STORED DATA: Begin
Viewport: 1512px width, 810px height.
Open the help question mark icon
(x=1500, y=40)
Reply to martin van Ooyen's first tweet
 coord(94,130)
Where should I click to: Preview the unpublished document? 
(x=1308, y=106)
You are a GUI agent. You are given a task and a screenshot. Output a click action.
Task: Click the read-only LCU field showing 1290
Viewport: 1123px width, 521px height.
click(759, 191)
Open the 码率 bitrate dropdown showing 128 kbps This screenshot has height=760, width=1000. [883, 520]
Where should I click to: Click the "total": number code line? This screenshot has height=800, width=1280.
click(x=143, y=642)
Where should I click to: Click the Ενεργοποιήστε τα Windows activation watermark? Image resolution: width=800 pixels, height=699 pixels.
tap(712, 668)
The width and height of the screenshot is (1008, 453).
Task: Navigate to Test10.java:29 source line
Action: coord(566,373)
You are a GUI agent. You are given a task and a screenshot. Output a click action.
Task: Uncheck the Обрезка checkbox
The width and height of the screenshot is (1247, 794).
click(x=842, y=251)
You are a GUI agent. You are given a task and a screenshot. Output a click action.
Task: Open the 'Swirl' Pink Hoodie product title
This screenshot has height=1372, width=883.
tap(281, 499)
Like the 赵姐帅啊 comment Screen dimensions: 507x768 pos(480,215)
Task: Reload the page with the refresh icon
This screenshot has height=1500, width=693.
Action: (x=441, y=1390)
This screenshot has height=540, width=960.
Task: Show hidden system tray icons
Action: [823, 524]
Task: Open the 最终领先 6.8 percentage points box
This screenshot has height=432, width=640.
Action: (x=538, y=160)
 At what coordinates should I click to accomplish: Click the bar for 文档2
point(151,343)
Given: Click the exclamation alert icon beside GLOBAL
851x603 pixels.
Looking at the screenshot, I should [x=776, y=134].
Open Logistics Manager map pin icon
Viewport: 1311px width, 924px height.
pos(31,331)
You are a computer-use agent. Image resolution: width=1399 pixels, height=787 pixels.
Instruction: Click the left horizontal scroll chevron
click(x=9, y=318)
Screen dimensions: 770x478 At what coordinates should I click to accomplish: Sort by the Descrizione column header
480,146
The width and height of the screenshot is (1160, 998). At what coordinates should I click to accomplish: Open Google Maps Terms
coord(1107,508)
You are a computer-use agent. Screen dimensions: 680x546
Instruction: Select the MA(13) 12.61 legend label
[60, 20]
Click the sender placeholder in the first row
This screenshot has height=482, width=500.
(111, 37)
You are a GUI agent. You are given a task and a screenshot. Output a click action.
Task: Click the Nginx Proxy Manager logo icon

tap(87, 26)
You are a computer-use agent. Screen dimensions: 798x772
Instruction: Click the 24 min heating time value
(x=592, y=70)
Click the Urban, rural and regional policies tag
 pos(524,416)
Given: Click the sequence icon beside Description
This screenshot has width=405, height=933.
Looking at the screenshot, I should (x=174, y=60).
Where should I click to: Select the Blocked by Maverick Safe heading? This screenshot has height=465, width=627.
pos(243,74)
STORED DATA: End
◆ **WHAT YOU NEED TO DO**
No lines before the one containing "Where should I click to: Select" belong in the answer; write out that line and each one after it exactly, through the end of the records.

◆ **RESULT FOR THIS EXERCISE**
Where should I click to: Select the Blocked by Maverick Safe heading? This screenshot has height=465, width=627.
pos(243,74)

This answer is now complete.